Quand nous célébrons l'Eucharistie, nous nous souvenons que le sang du Christ est versé pour vous et pour tous. En son sens le plus profond, le mystère de l'amour est à la fois individuel et universel. Si notre amour est juste individuel, il risque de se limiter à être introverti et étouffant. Si c'est juste un vague amour de l'humanité entière, il risque de devenir vide et vain. La tentation d'un couple pourrait être d'avoir un amour qui soit intense mais fermé et exclusif ; souvent, la seule chose qui pourrait alors lui épargner la destruction c'est l'arrivée d'une tierce personne, l'enfant, qui élargit leur amour. La tentation des célibataires pourrait être un amour simplement universel, un vague amour chaleureux de l'humanité. Dans La maison d’Apre-Vent, Dickens nous rapporte com­ment madame Jellyby était dotée d'une philanthropie télescopique, parce qu'elle ne pouvait rien voir qui fût plus proche que l'Afrique. [6] Elle aimait l'Afrique en général, mais ne remarquait même pas l'exis­tence de ses propres enfants.

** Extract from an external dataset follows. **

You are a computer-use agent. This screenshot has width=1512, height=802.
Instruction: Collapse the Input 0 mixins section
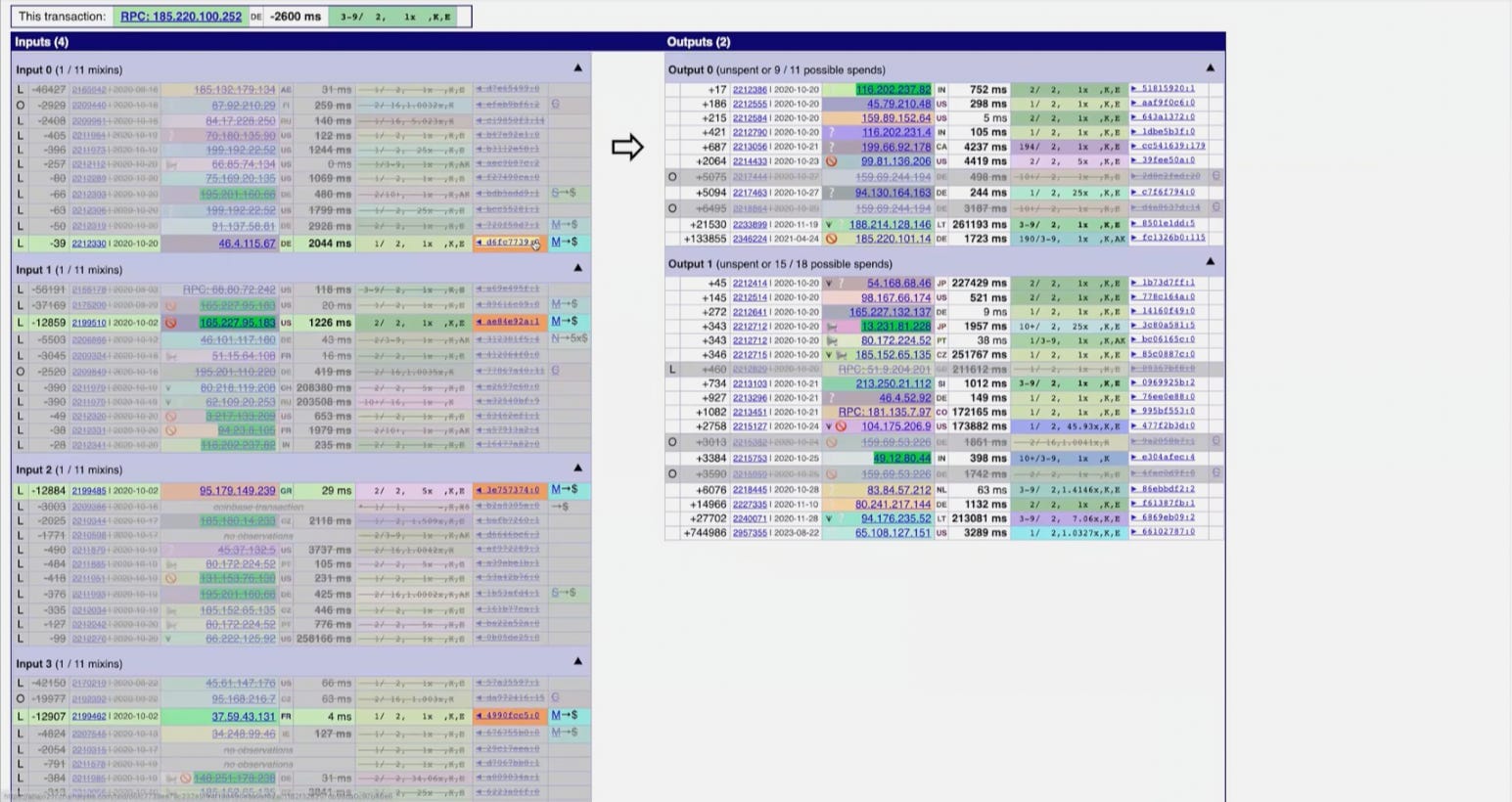click(x=577, y=68)
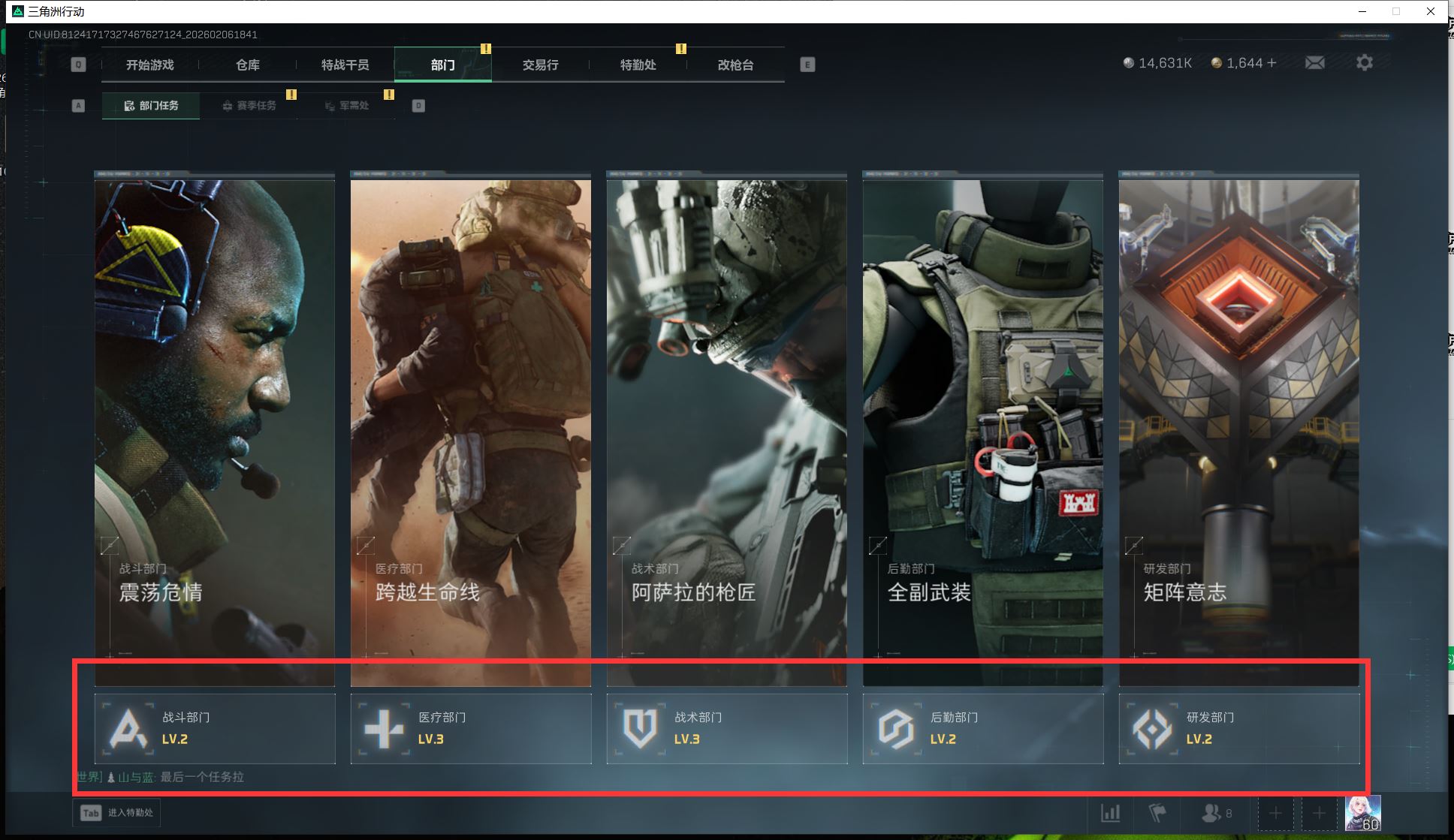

Ceux d'entre nous qui sommes religieux ne peuvent pas se réfugier dans une telle philanthropie télescopique. S'approcher du mystère de l'amour voudra dire aussi que nous aimons des personnes, parfois d'amitié, parfois d'une profonde affection. Il nous faut apprendre à intégrer ces amours dans notre identité de religieux. Il paraît qu'autrefois on mettait souvent en garde les religieux contre « les amitiés particulières ». Notre vénérable Gervase Mathew b (c) a toujours dit qu'il craignait bien davan­tage les « inimitiés particulières » !

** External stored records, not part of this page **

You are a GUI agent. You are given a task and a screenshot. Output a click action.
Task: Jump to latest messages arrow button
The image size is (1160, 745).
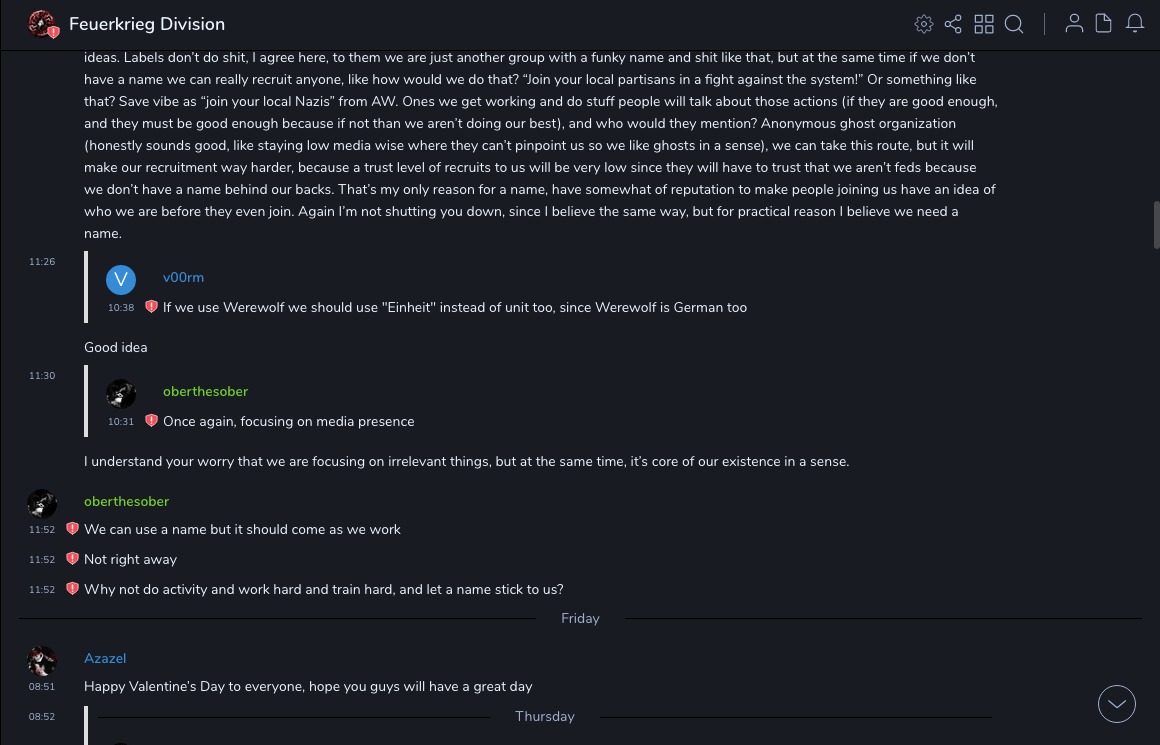(1117, 704)
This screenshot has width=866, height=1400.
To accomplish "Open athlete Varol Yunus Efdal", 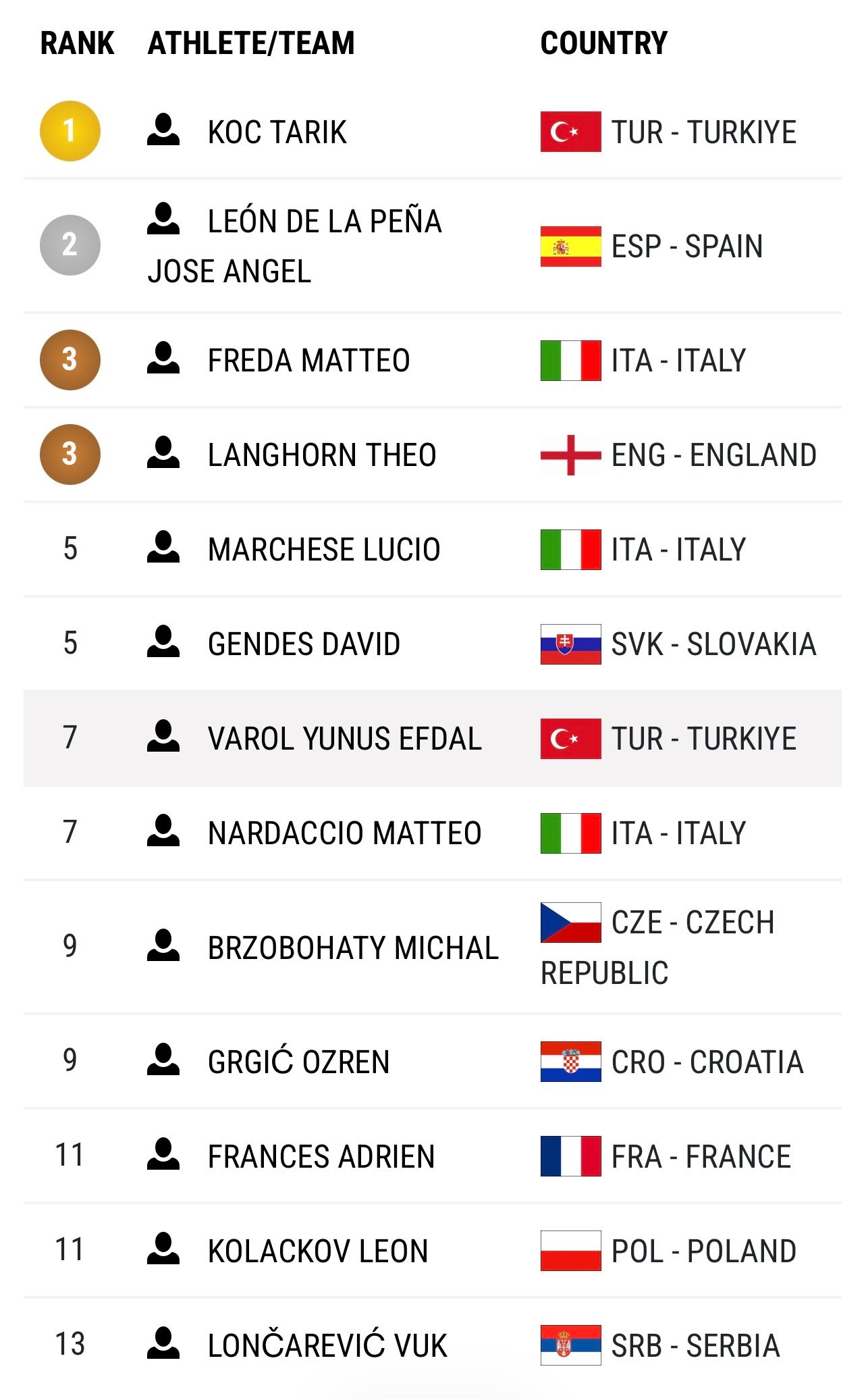I will [345, 739].

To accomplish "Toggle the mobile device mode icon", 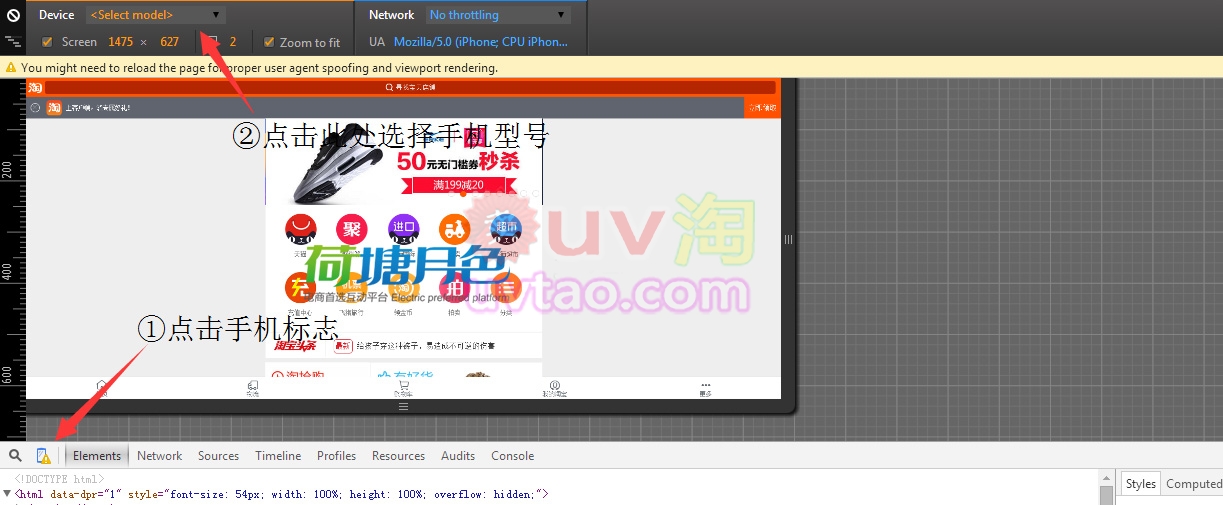I will (43, 456).
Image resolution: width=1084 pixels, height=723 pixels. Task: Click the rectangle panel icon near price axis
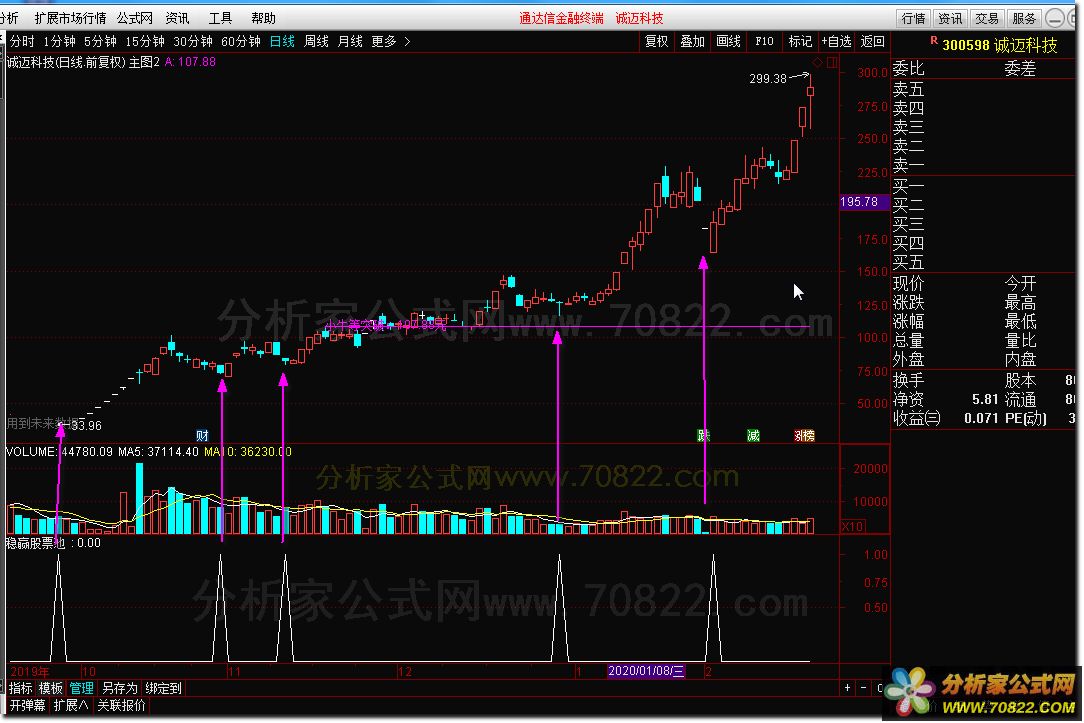click(x=833, y=63)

Bède Jarret était Supérieur provincial des domi­nicains d'Angleterre dans les années 30. Il écrivit une lettre splendide à un jeune bénédictin, Hubert van Zeller, qui allait après la guerre devenir célèbre par ses écrits de spiritualité. Ce jeune moine était tombé amoureux d'une personne que nous ne connaissons que sous son initiale P. C'était une terrible épreuve. Il craignait que ce ne soit la fin de sa vocation religieuse ; Bède vit que c'en était le commencement. Je vais vous le citer longuement. On est étonné quand on se souvient que cela fut écrit il a soixante-dix ans.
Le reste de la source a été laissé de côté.